Equalling the worst defeat of the English top flight’s modern era once can be regarded as unfortunate, perhaps. To do so twice in consecutive seasons is not just careless, it is inexcusable.
Or is it? Hasenhuttl was in no mood to talk at length about what he had just witnessed at Old Trafford late on Tuesday night but he was quietly insistent that there were legitimate mitigating circumstances for the scale of Southampton’s defeat.
Firstly, an injury crisis had deprived him of nine first team players, including at least four that would have started against Manchester United.
Southampton’s bench included two goalkeepers. Nathan Redmond was the only outfield reserve with any substantial top-flight experience. Daniel N’Lundulu, with 10 senior appearances at the ripe old age of 21, was the oldest and most experienced of the others.
“I couldn’t help them from outside, the guys,” he explained later, the sense of desperation still there in the tone of his answer. “I had no alternatives, no players on the bench, no alternatives to defend better.”
This lack of options also compounded the misery of Alexandre Jankewitz’s red card 78 seconds into his second Premier League appearance and first-ever start.
It was the same story against Leicester of course, when Ryan Bertrand received a 12th-minute red card to open the floodgates, only this time the dismissal came even earlier and the injury crisis meant that there were no legitimate options to turn to.
“One man down and 90 minutes can be long in the Premier League,” Hasenhuttl said after the final whistle. “I know that tomorrow, nobody will speak about that, like nobody spoke about the sending off in the first 9-0.”
Hasenhuttl did not pay as much attention to Che Adams’ narrowly disallowed consolation goal or Jan Bednarek’s controversial sending off as the evening’s television coverage – admitting that the Bednarek decision would have had especially no bearing on the result.
Both had a bearing on the scoreline though, with Bednarek’s sending off encouraging a brilliantly ruthless United to push for the record late on until they eventually landed on a number that carried a grim significance for their opponents.
And even if you believe all these factors sound like excuses on Hasenhuttl’s part, few would argue that the two 9-0s are consistent with the rest of his time at St Mary’s or the progress made since the first against Leicester.
Although they over-performed somewhat in the first half of this season and are now coming back down to earth, Southampton are still a good Premier League side with an excellent manager who has overachieved relative to the talent and resources at his disposal.
And this time, unlike after the first 9-0, Hasenhuttl and his players know they can overcome such an emphatic setback.

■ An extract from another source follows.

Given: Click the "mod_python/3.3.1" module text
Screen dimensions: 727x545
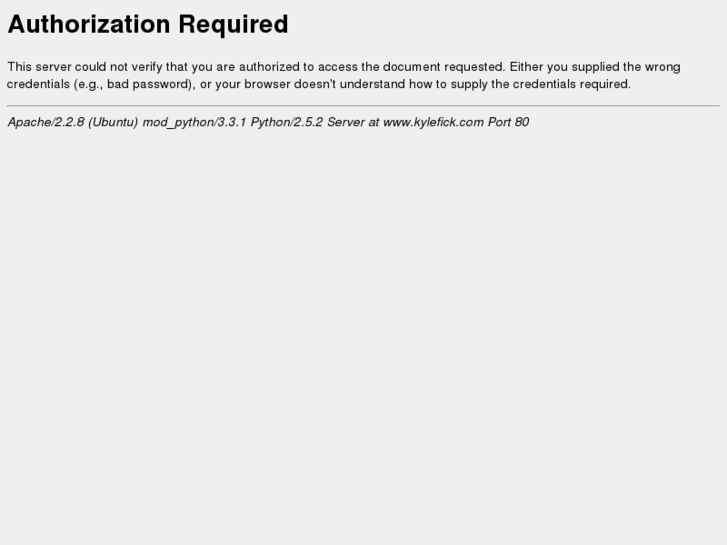Looking at the screenshot, I should [194, 123].
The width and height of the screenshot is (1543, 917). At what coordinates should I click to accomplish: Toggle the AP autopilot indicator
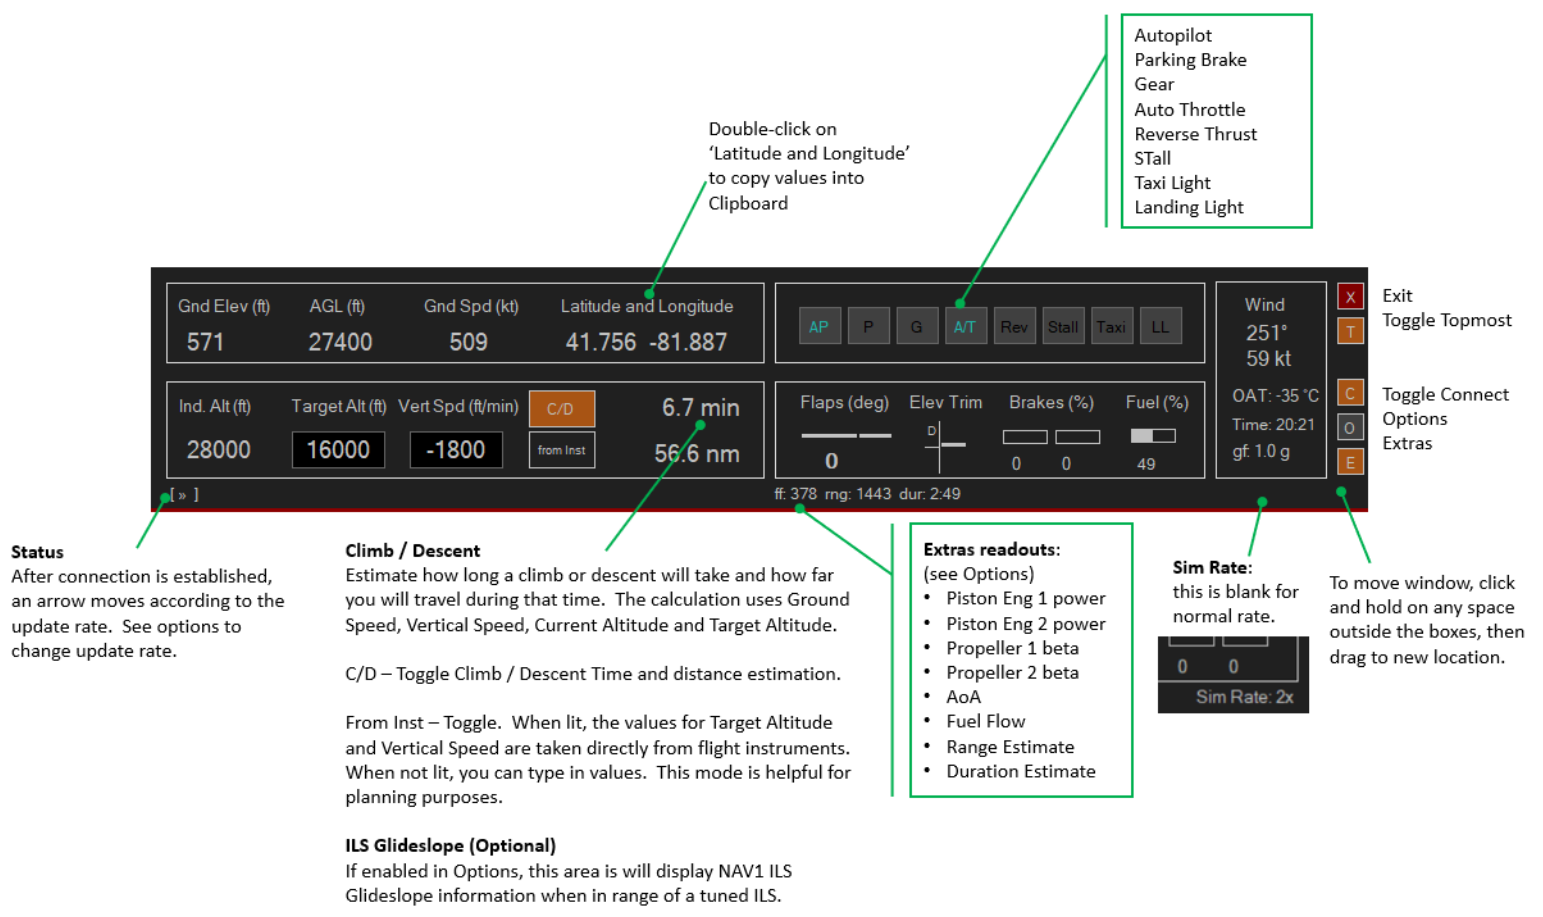(x=819, y=326)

“This time is a completely different situation,” he insisted. “The team is a different one now and that’s the reason why we’ve played a good season so far.

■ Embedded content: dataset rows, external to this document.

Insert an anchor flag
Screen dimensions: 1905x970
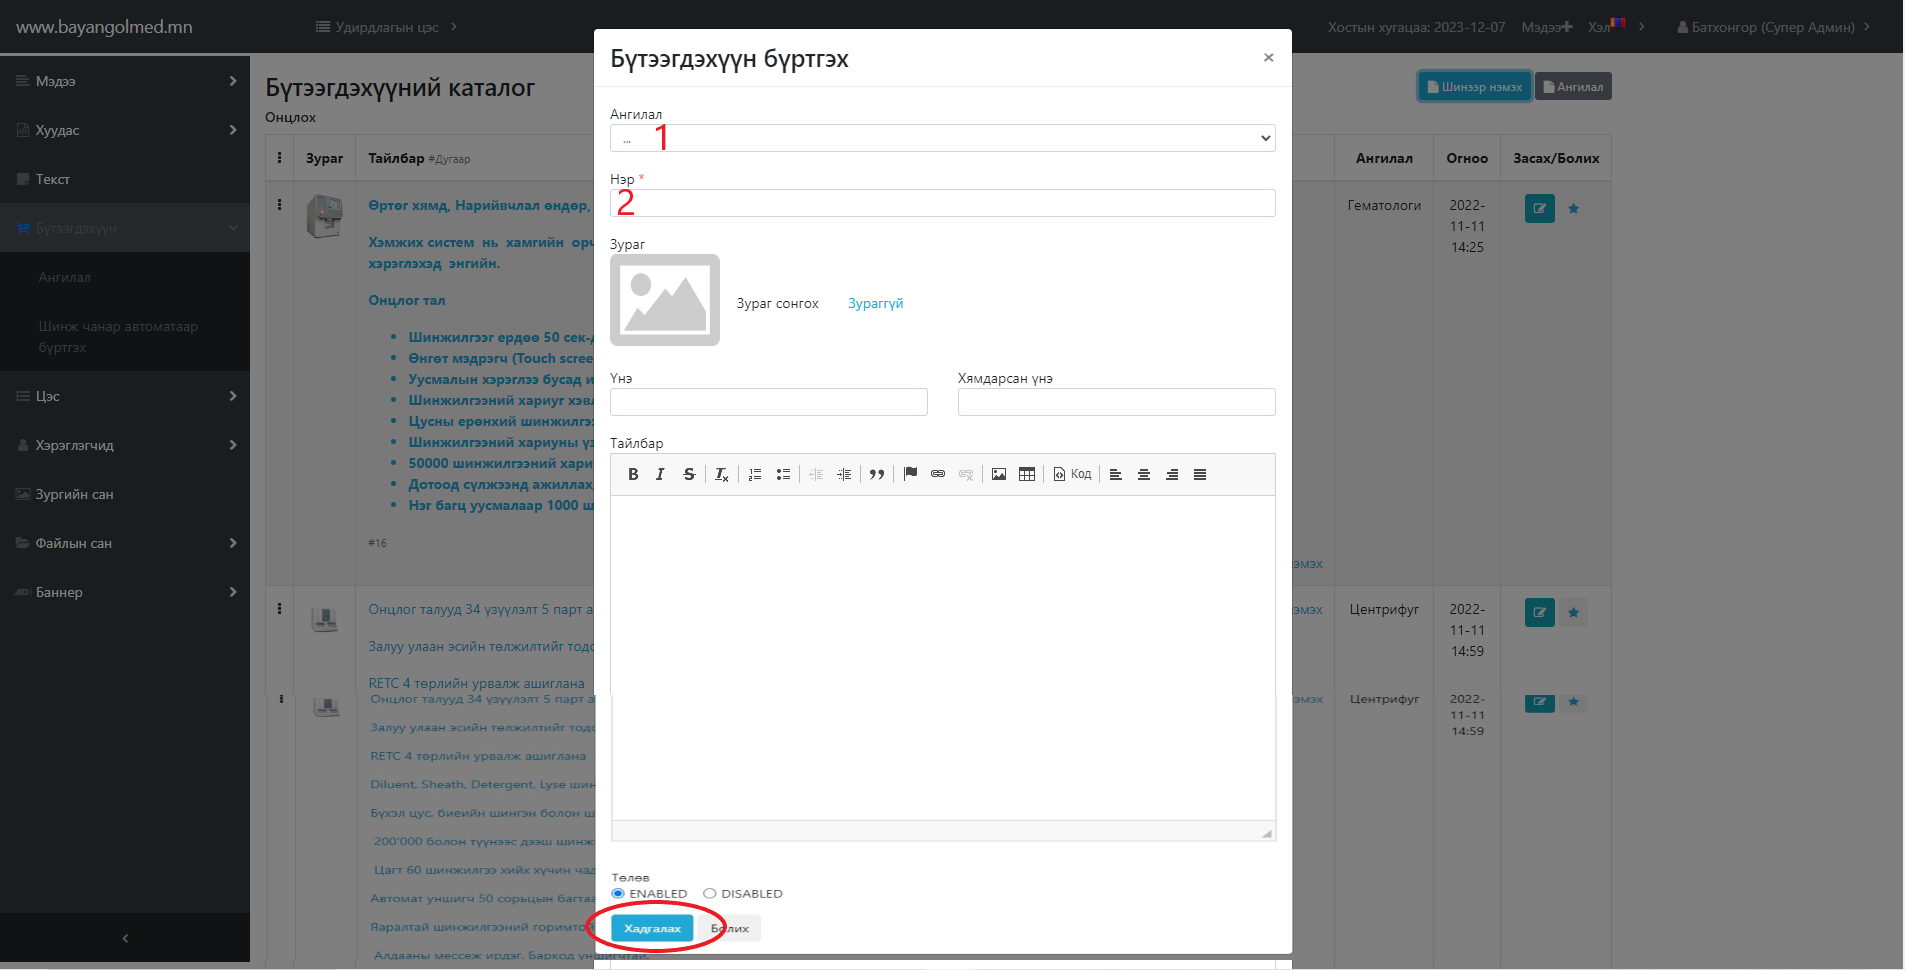910,475
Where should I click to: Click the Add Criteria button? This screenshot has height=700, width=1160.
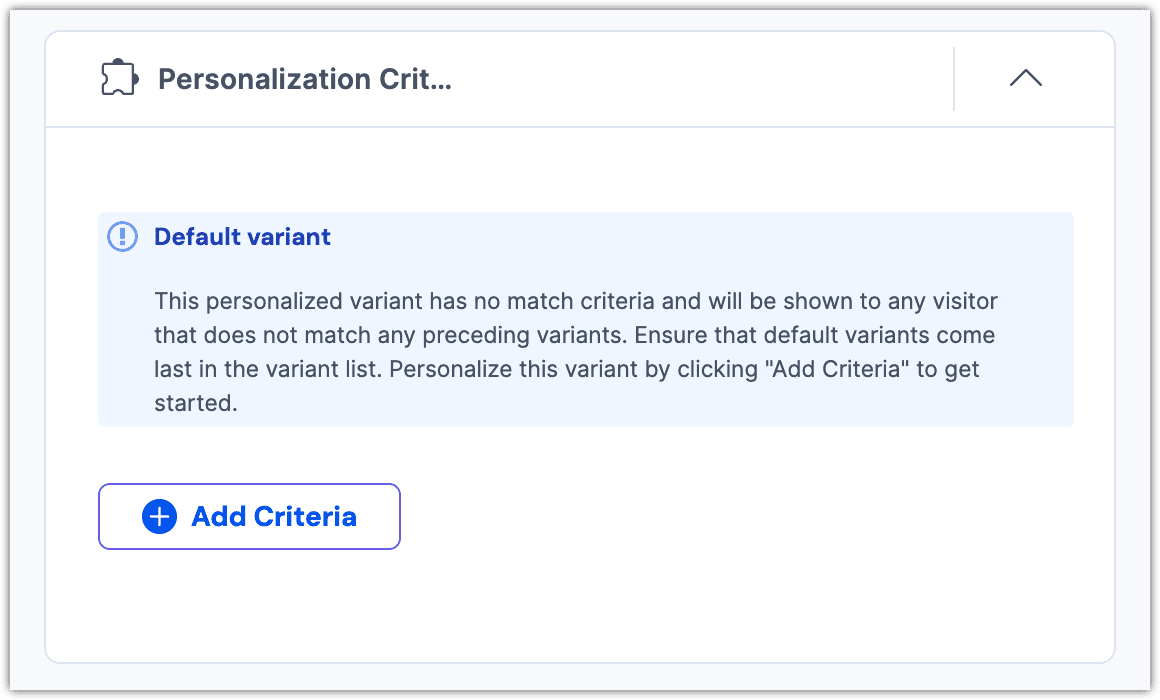(x=249, y=517)
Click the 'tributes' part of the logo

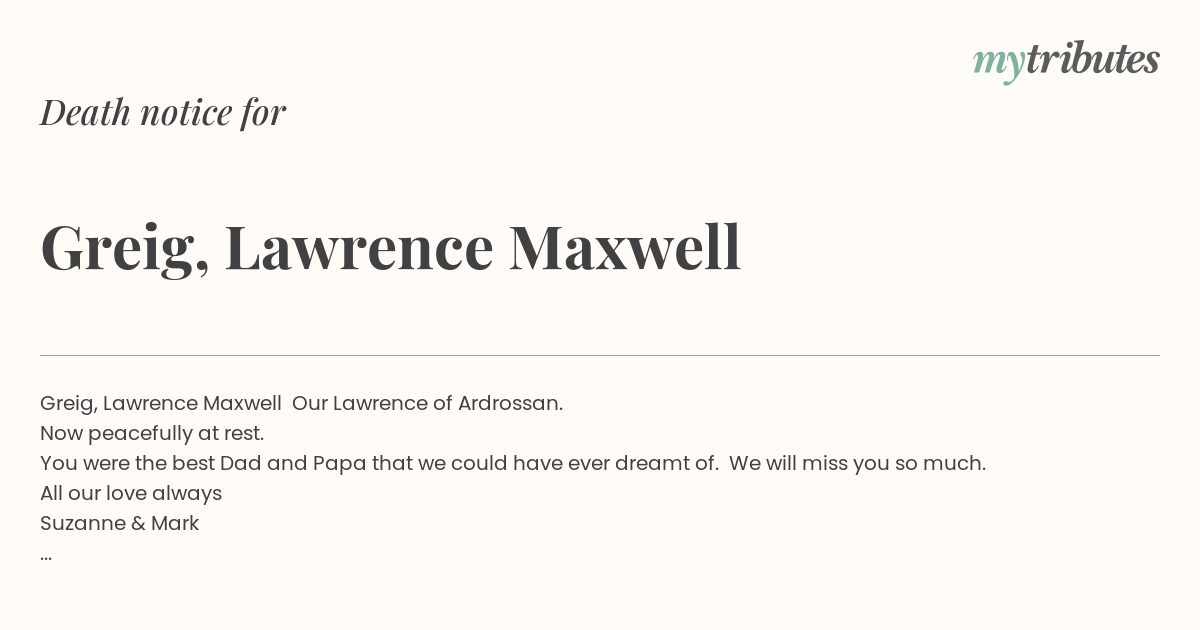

“It doesn’t change my opinion of the season we had so far. It’s the same team that won against Liverpool one month ago. The only difference is now we have nine injured players and no alternatives.
“Do you want me to blame the young lads for not doing their job perfect? I don’t think so.”

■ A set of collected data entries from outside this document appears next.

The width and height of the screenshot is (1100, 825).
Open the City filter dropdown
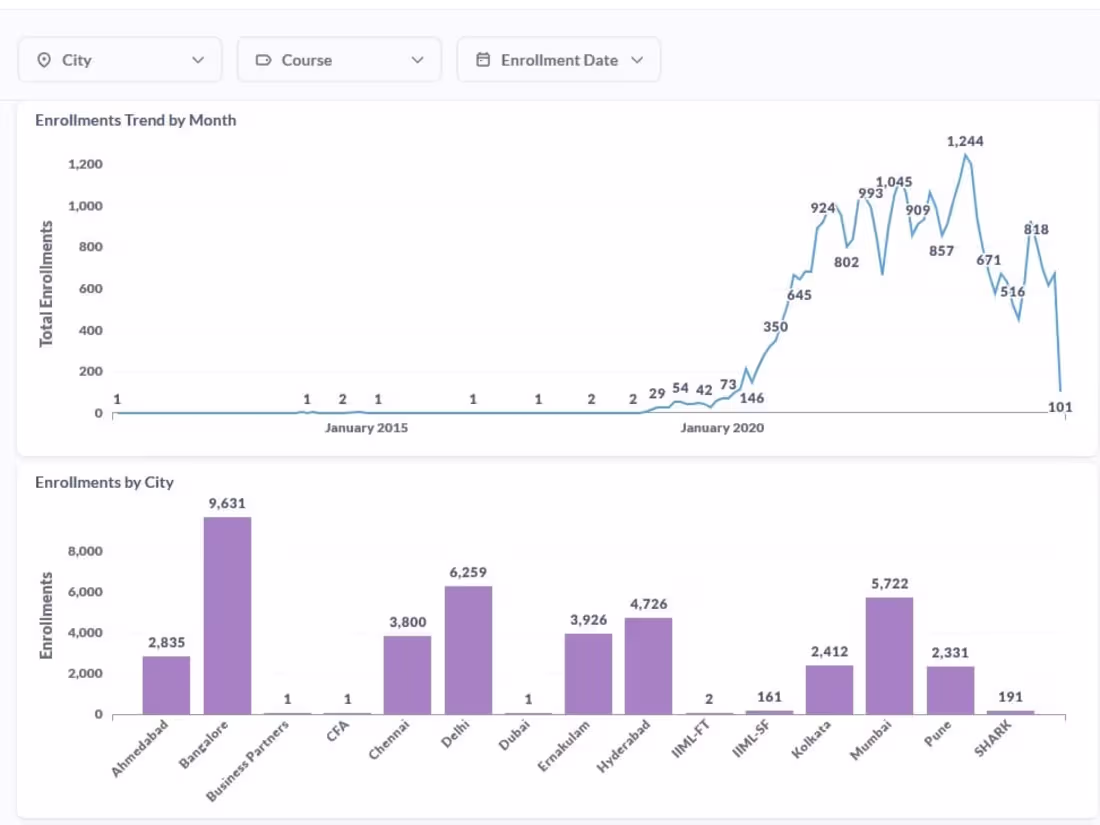[x=196, y=59]
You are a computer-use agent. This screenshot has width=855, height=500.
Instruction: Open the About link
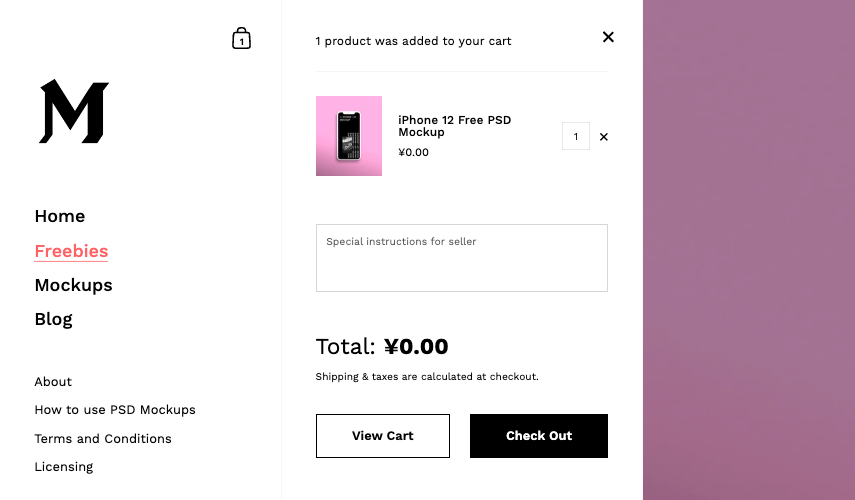tap(53, 382)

Is there ever any excuse to lose 9-0? No, and Hasenhuttl was not necessarily looking for one, but there are reasons behind every defeat as big as this.
Sometimes they are within a team’s control, sometimes they aren’t. Sometimes they point to a broken structure, a squad in need of a drastic overhaul or a manager out of their depth. Sometimes, they don’t.
Sometimes, a perfect storm gathers and everything goes spectacularly wrong. Southampton and Hasenhuttl can count themselves especially unlucky that everything has now gone spectacularly wrong twice.